Implementation:EvolvingLMMs Lab Lmms eval ScreenSpot Utils

Source File: `lmms_eval/tasks/screenspot/utils.py`

Principle: [[../principles/EvolvingLMMs_Lab_Lmms_eval_Task_Utility_Functions|Task_Utility_Functions]]

Overview

The ScreenSpot Utils module provides functions for evaluating GUI element captioning tasks. Given an image with a highlighted bounding box, models generate descriptions of the UI element. Evaluation uses COCO captioning metrics (primarily CIDEr) to compare generated descriptions against reference instructions.

Key Functions

Document Processing

screenspot_bbox_doc_to_visual(doc)

Prepares image with highlighted bounding box

Extracts bounding box coordinates from document
Converts image to RGB format
Draws red rectangle (width=3) around the target UI element
Returns list containing the annotated image

screenspot_doc_to_text(doc)

Generates the question prompt

Formats bounding box coordinates to 2 decimal places
Creates instruction to describe the highlighted region
Returns formatted string with bbox coordinates

Results Processing

screenspot_process_result(doc, result)

Processes model prediction for a single instance

Extracts prediction from result list (empty string if no result)
Collects metadata: annotation ID, instruction, data type, data source
Returns dictionary mapping each metric name to the data dictionary
Enables per-metric and per-category analysis

Metrics Aggregation

screenspot_aggregation_result(results, metric)

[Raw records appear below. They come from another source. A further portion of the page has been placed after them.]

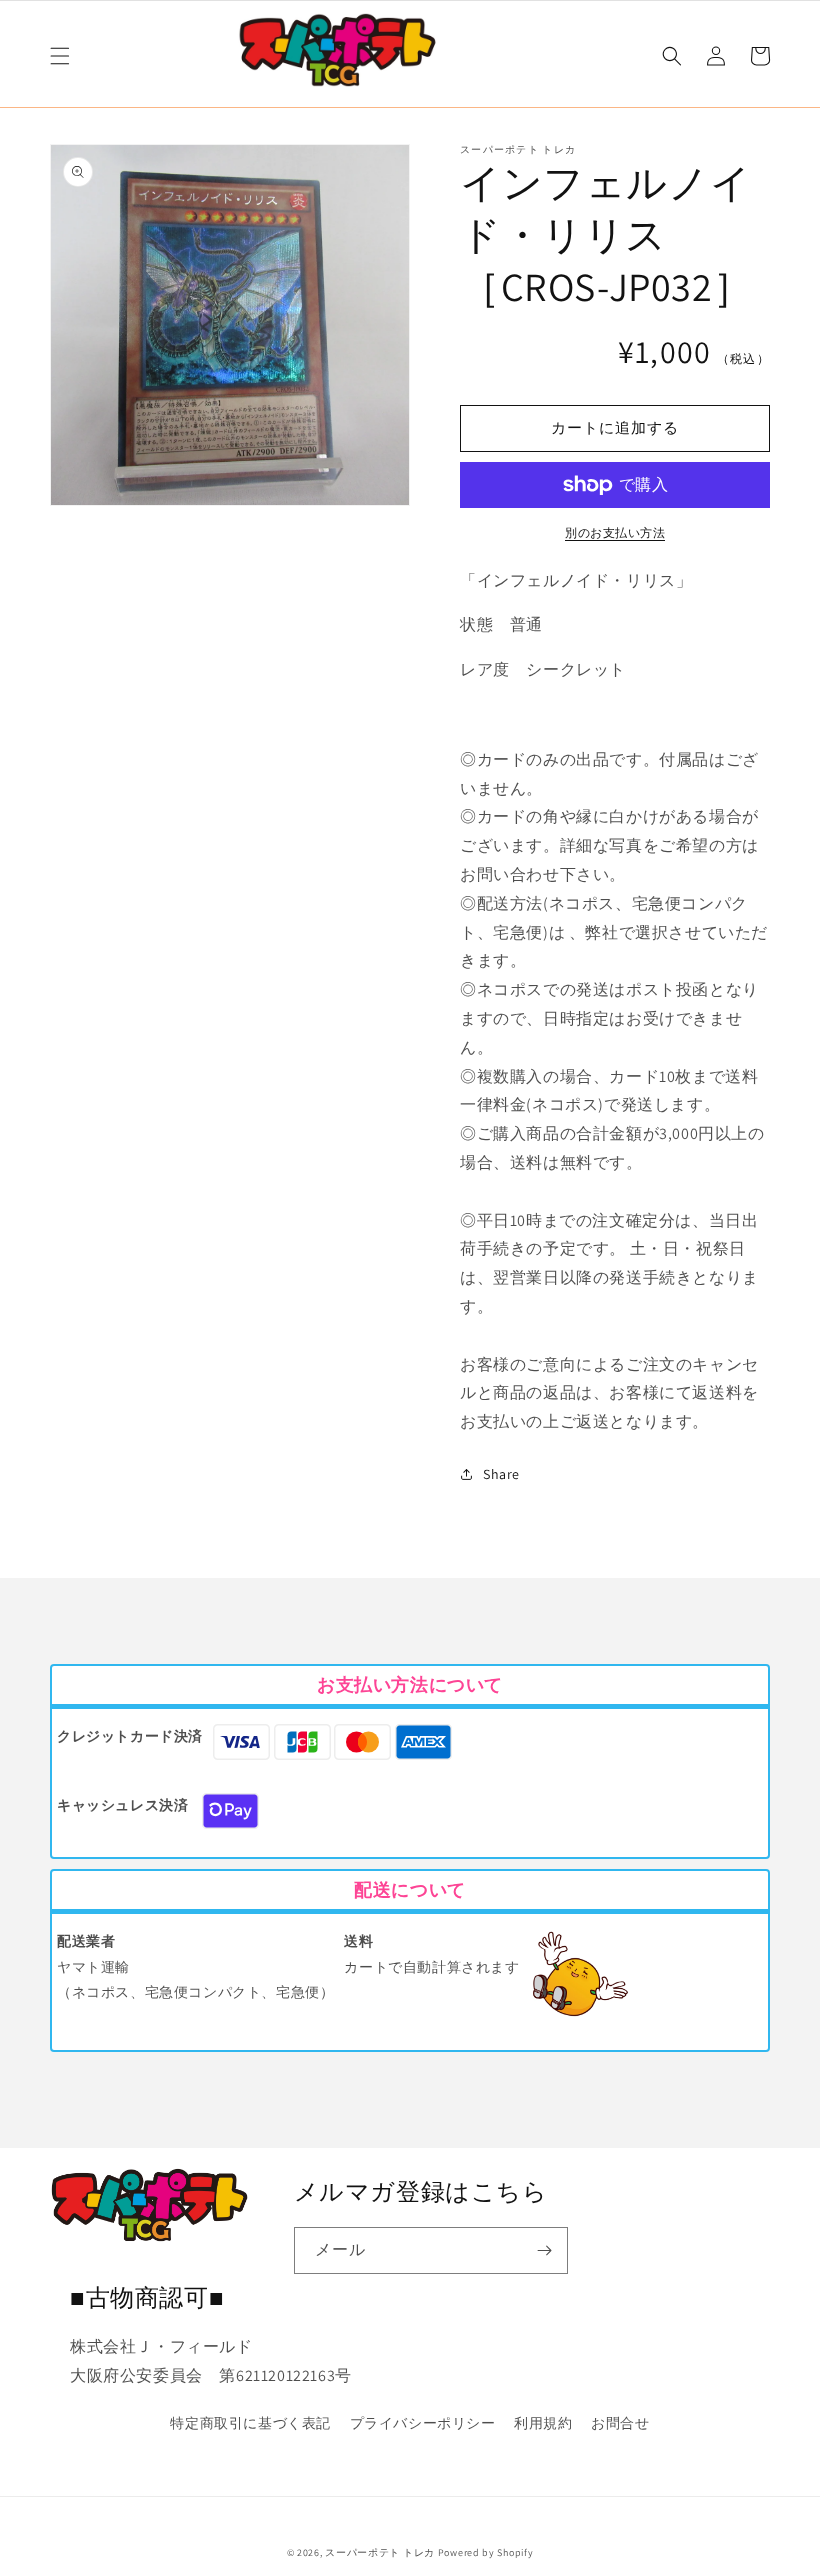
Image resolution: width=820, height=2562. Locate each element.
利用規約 (543, 2423)
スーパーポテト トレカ (380, 2552)
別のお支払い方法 (615, 532)
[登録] (545, 2250)
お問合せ (620, 2423)
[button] (60, 56)
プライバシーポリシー (423, 2423)
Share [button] (501, 1474)
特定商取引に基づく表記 (250, 2423)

Aggregates predictions and computes specified metric

Creates COCO-format dataset structure:
- "annotations" list with ground truth instructions
- "images" list with image IDs
Builds results list with predictions
Uses COCO evaluation tools:
- COCO() for ground truth
- coco.loadRes() for predictions
- COCOEvalCap for metric computation
Tokenizes using PTBTokenizer
Handles Bleu metrics (returns specific n-gram score)
Returns scalar score for the metric

Metric-Specific Functions

screenspot_cider(results)

Computes CIDEr (Consensus-based Image Description Evaluation) score

Primary metric for ScreenSpot evaluation
Measures consensus with human references using TF-IDF weighting

screenspot_bleu1(results) through screenspot_bleu4(results)

Compute BLEU scores at different n-gram levels

BLEU-1: unigram precision
BLEU-2: bigram precision
BLEU-3: trigram precision
BLEU-4: 4-gram precision

screenspot_meteor(results)

Computes METEOR (Metric for Evaluation of Translation with Explicit ORdering)

Considers synonyms and stemming
Balances precision and recall

screenspot_rougel(results)

Computes ROUGE-L (Recall-Oriented Understudy for Gisting Evaluation)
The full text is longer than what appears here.